> [Task]
List every advantage that the note on N-ary broadcasting below names on its plus side.

> [Given passage]
* Start *

The broadcasting is turning out to be more complex than I anticipated (it took the most of last weekend).

  • On the plus side:
    • I've got an algorithm down for general N-ary broadcasting.
    • It's no worse in big-O for any case (multiplication for N arrays will sidestep most of the computation)
    • The code is generally more elegant.
  • On the down side:
    • It has to do an exponential amount of matches (exponential in the number of inputs, concretely 2^N - 1 for N inputs), but that's unavoidable for a general elemwise function, with or without broadcasting.
      • For this reason, it's better to do x * y * z rather than sparse.elemwise(lambda x, y, z: x*y*z, x, y, z)
      • where will require 7 matches when all 3 inputs are COO but but none in the trivial case. However, it'll benefit from skips. In the case you described, it'll act exactly as a binary function, requiring only 3 matches. (Scalars are not counted in the total inputs and are functools.partial-d away).

* End *

> [Supplied records]
* Start *

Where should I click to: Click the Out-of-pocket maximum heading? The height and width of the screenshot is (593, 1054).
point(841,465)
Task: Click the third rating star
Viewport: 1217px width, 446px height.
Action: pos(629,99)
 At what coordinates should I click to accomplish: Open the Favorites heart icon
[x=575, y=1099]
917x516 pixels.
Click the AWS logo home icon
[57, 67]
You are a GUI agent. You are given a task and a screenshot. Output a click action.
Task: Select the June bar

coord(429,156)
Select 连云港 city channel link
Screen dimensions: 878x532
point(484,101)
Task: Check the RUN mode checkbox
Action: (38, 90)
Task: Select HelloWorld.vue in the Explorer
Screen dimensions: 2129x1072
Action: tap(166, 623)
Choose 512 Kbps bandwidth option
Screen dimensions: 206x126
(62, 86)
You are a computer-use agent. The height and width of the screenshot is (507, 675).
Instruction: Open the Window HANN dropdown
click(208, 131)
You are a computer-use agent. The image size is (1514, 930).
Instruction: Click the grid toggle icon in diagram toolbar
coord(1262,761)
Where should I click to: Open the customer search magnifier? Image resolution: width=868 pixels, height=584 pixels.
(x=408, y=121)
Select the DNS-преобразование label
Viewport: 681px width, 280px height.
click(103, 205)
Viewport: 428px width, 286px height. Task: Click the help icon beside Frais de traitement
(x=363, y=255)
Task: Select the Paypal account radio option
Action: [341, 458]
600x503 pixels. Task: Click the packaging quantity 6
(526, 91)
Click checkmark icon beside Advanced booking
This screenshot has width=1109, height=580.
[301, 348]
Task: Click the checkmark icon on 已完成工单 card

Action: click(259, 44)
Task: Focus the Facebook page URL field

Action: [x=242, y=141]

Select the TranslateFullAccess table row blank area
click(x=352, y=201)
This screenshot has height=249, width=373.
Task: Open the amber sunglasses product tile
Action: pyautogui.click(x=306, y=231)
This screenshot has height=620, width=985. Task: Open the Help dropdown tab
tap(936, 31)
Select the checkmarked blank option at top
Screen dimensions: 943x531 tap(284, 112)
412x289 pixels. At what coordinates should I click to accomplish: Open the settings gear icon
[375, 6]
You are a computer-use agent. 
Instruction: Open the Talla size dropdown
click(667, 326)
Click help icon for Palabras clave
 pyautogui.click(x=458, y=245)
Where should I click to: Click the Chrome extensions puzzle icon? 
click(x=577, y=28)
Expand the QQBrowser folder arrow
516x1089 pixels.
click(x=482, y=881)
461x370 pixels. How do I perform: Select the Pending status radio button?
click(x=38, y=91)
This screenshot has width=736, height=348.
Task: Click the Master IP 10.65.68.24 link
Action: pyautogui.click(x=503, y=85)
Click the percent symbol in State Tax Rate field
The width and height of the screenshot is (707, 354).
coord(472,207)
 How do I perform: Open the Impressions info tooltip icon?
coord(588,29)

* End *

> [Task output]
- There is an algorithm for general N-ary broadcasting.
- It is no worse in big-O for any case.
- The code is generally more elegant.